Trace AA analysis in human serum

Under the proposed conditions, the AA in human serum including 22 healthy subjects and 27 hepatitis patients were determined. The peaks were doubly identified by chromatographic retention time and on-line MS identification. As expected, 20 AA in serum samples could be simultaneously separated with a good baseline resolution. The representative chromatogram of AA in healthy subject is presented in Fig. 3b. Table 4 showed the compositional data of AA in serum samples. The levels of Lys, Glu, Gly, Ala, Met, Phe, His, Orn, and Ser in hepatitis patient serum were significantly higher than those of the healthy serum (P < 0.01).
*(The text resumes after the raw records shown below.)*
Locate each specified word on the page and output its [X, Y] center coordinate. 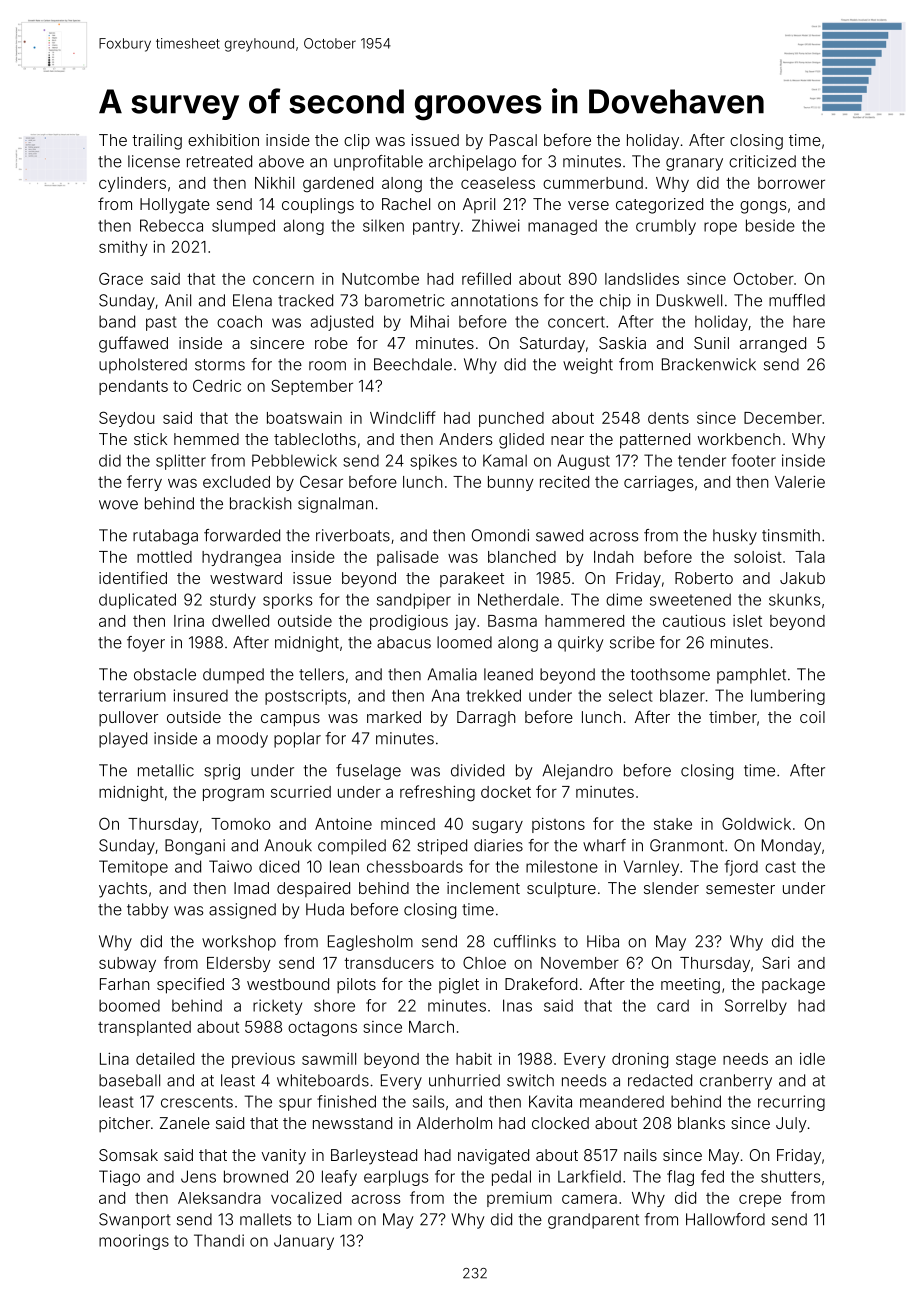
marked [394, 717]
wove [118, 505]
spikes [433, 462]
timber [733, 717]
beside [770, 225]
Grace [121, 278]
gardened [338, 184]
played [123, 740]
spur [295, 1104]
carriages [658, 484]
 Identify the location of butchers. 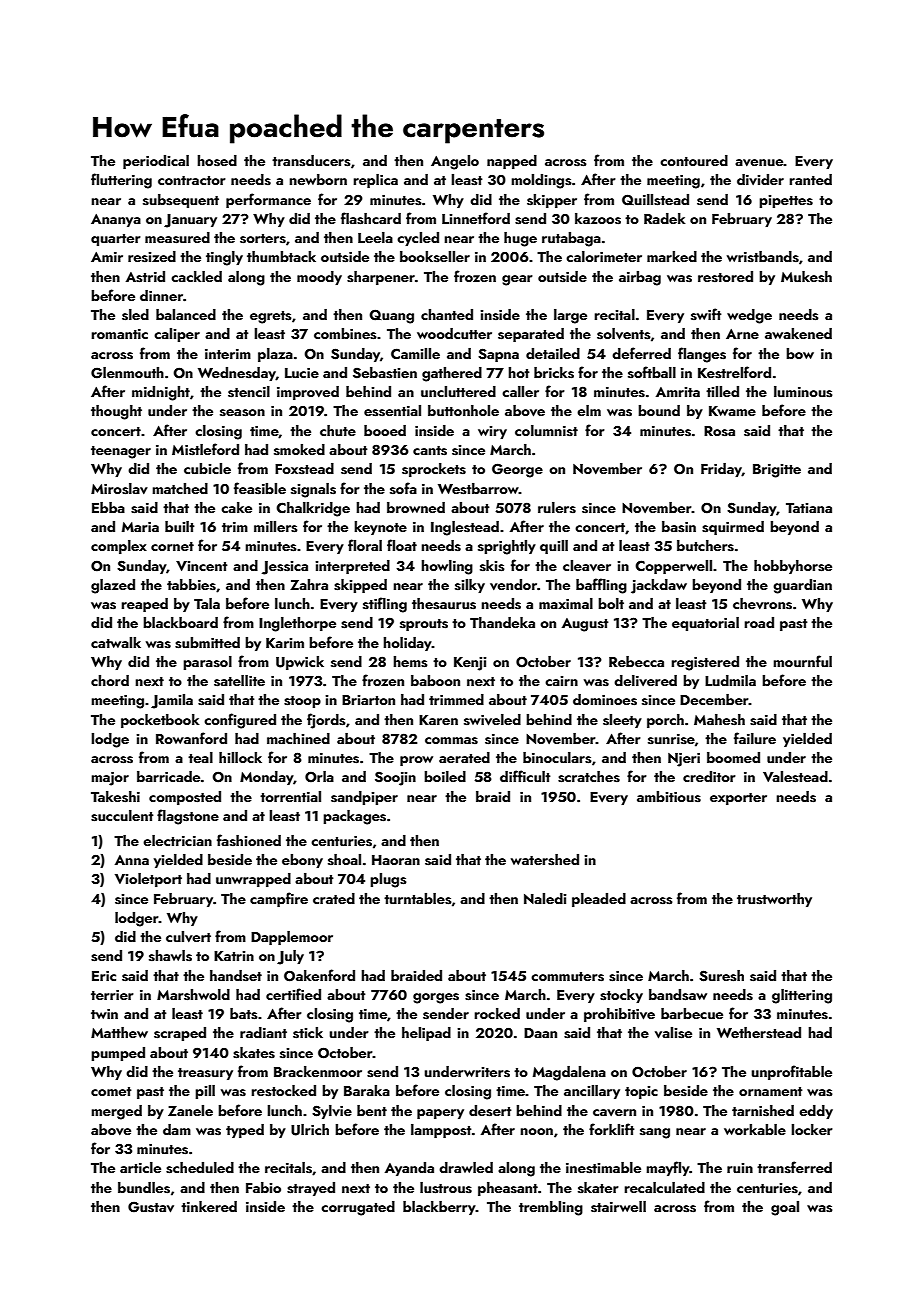
(705, 546).
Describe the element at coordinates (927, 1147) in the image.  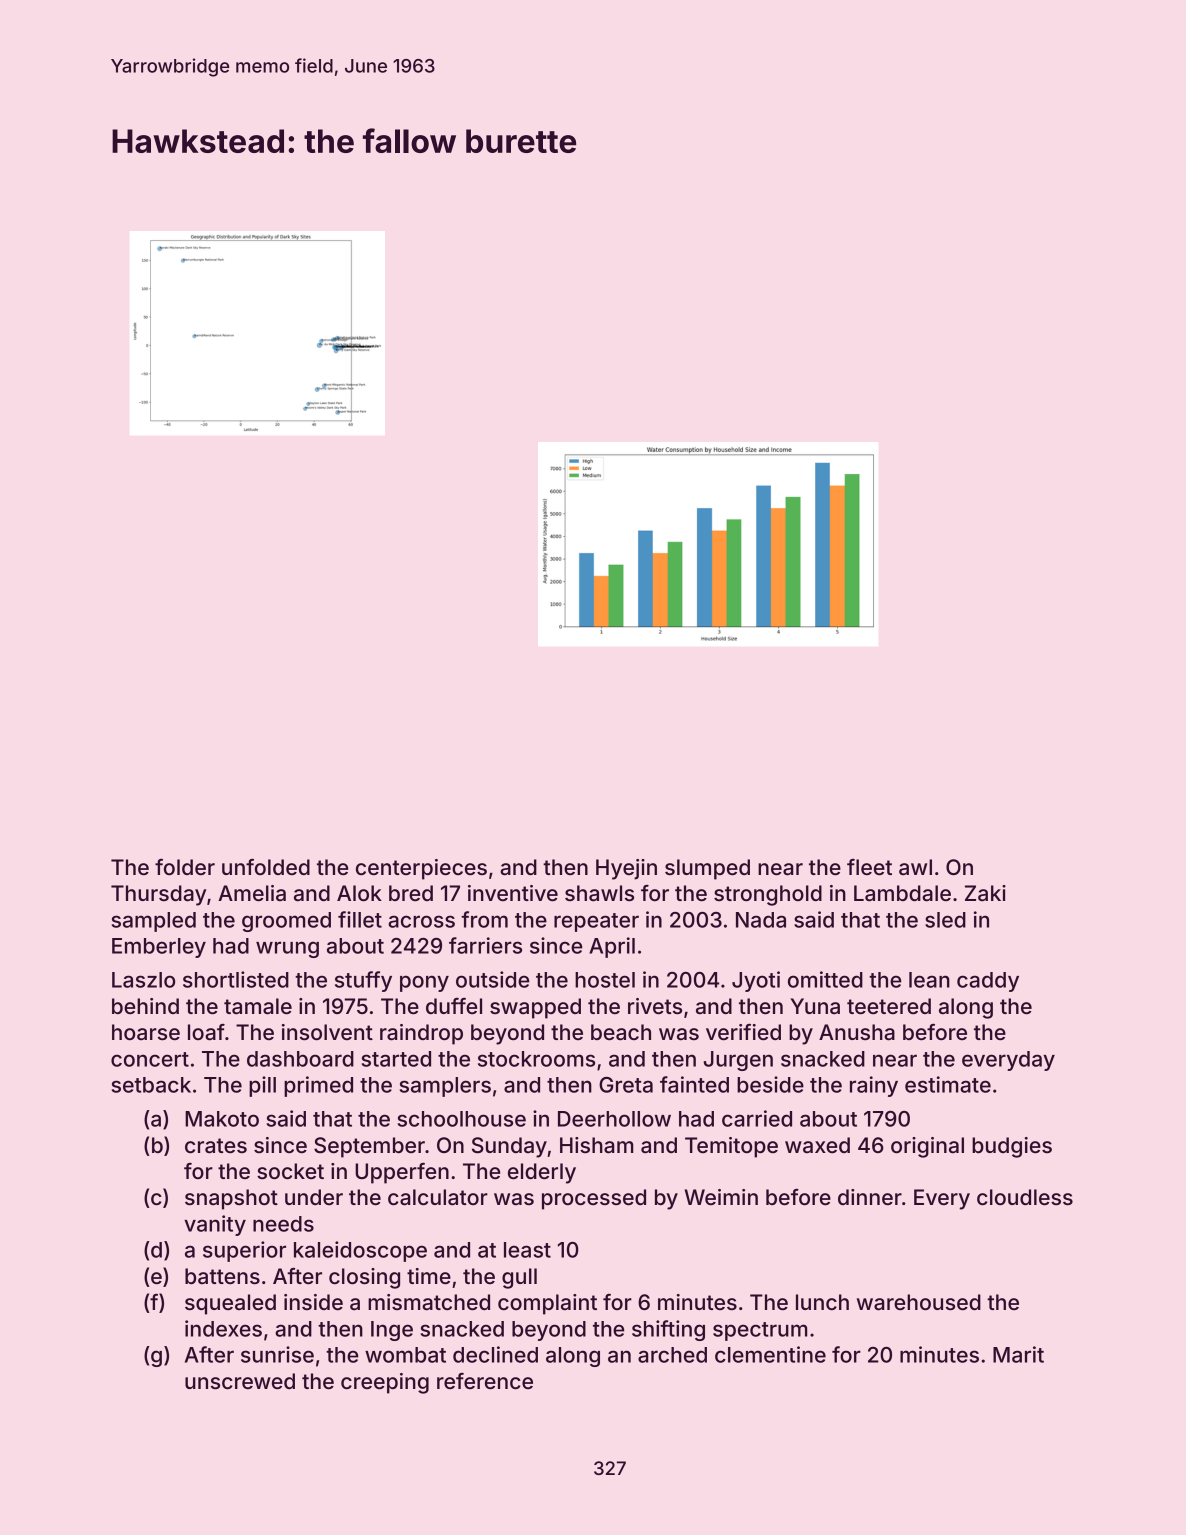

However, the levels of Asp and Leu in hepatitis patient serum were significantly lower than those of the healthy subjects (P < 0.01). GABA at trace levels, one of the chief inhibitory neurotransmitters, has been associated with alcohol addiction, depression, and sleep problems (Petty et al. 1999). Patients with acute posttraumatic stress disorder (Vaiva et al. 2006), and depression (Petty et al. 1999; Sanacora and Saricicek 2007) presents lower serum GABA concentration than that of the healthy subjects. Hepatitis patients in this study also presented slight lower serum GABA concentration than the control group (Table 4). The molar ratio of branched chain amino acids (BCAA) to aromatic amino acids (AAA) (Kano et al. 1991) and BCAA to Tyr (Ninomiya et al. 1999) in serum have been used as a sensitive and prognostic index for liver diseases (BCAA was the summation of three branched-chain amino acids: Val, Ile, Leu, AAA was the summation of three aromatic amino acids: Phe, Trp, Tyr). As was shown in Table 4, BCAA/AAA and BCAA/Tyr molar ratio in hepatitis patient’s serum were 1.29 ± 0.2 and 5.85 ± 0.3, respectively, which were significant compared with those in the healthy subjects (P < 0.01). These conclusions are consistent with the models established in previous studies (Kano et al. 1991; Ninomiya et al. 1999) and can validate the feasibility of the models using BCAA/AAA and BCAA/Tyr molar ratio as sensitive and prognostic index for liver diseases.

Conclusion

A HPLC-FLD method for trace AA determination in biological samples was developed using DBCEC as labeling reagent, this method was capable of providing high selectivity, sensitivity, and reproducibility of analysis, with short derivatization time and minimal sample. The derivatization conditions for AA derivatization were optimized by utilizing a three-level, three-variable BBD from RSM. Alternatively, traditional optimization method based on single-factor design can be laborious, time-consuming, and complicated. The complete derivatization reaction of DBCEC with AA could be achieved within 6.3 min at room temperature. This method offered the satisfactory LOD of 0.19–1.17 fmol/μL and was successfully applied to analyze the AA in human serum. Meanwhile, the method reported here shows great potential for trace AA determination in complex physiological fluids, human or plant tissue and other biological samples.